Muchas personas creen que el desorden en la casa solo afecta la estética. Sin embargo, investigaciones en psicología ambiental muestran que también impacta en el funcionamiento del cerebro. Los espacios saturados de objetos generan una sobreestimulación visual que aumenta la fatiga mental.
Cada objeto visible compite por la atención. Aunque no lo notes de forma consciente, el cerebro procesa colores, formas y estímulos del entorno todo el tiempo. Cuando hay demasiados elementos, se incrementa el esfuerzo cognitivo para filtrar información, lo que provoca cansancio.

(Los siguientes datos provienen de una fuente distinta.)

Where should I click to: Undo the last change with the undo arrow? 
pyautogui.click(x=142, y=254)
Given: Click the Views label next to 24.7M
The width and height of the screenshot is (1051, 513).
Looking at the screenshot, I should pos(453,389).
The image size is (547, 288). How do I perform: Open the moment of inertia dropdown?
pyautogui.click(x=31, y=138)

Este fenómeno influye especialmente en el estudio y el trabajo. Ambientes ordenados permiten que la atención se dirija a una sola tarea. En cambio, los espacios caóticos generan distracción constante, disminuyen la concentración y hacen que cualquier actividad parezca más agotadora.

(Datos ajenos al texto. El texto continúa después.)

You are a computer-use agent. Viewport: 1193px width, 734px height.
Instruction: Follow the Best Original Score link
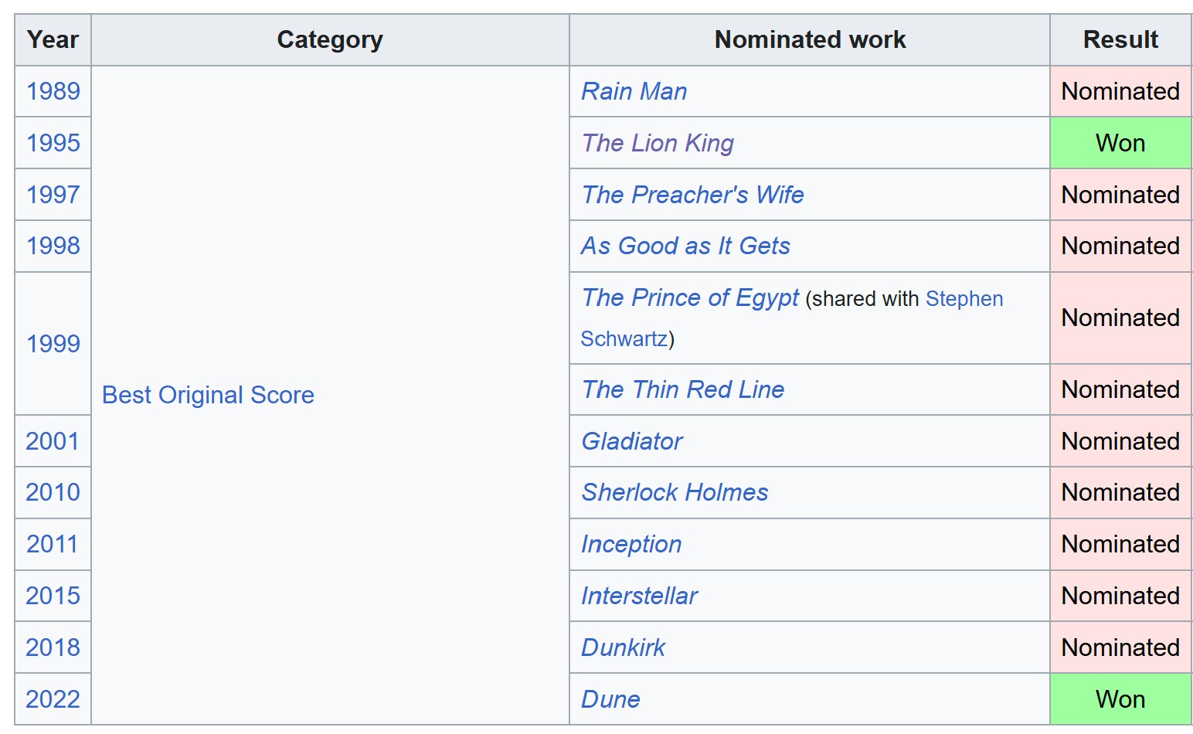[208, 395]
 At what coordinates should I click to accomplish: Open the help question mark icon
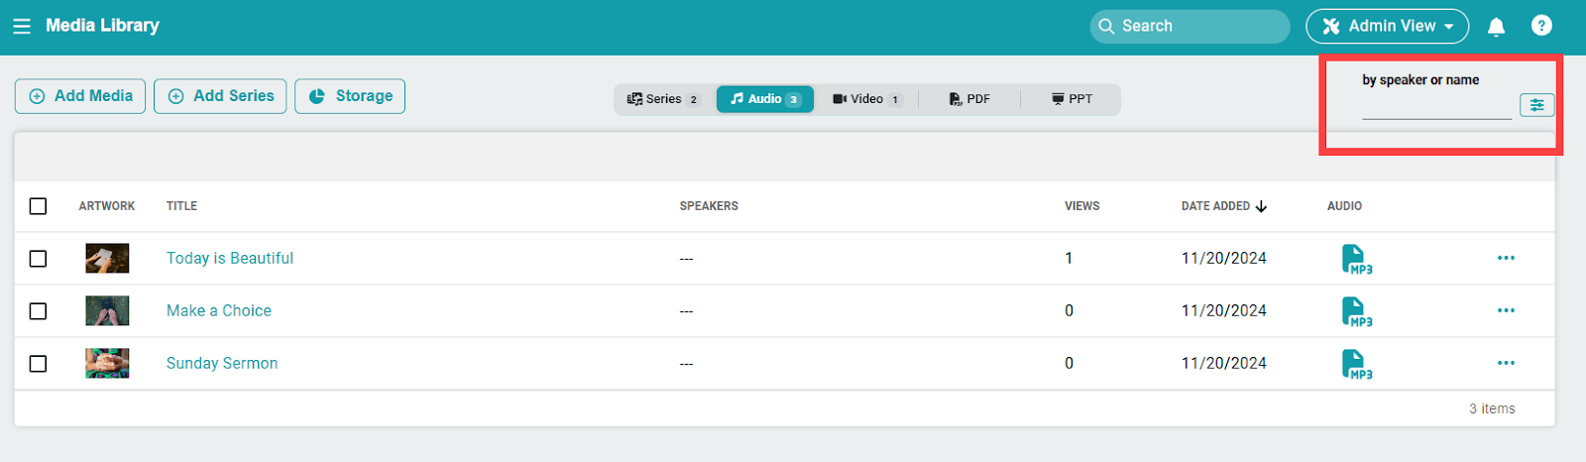point(1541,26)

Además, el desorden se asocia con una sensación de tareas pendientes. El cerebro interpreta que hay algo por resolver, lo que mantiene un nivel de alerta bajo pero sostenido. Esto puede aumentar el estrés incluso en momentos de descanso.
Por eso, pequeñas acciones como despejar superficies, reducir objetos visibles y organizar zonas clave tienen un efecto directo en el bienestar. No se trata de perfección, sino de crear entornos que reduzcan la carga mental y permitan mayor claridad.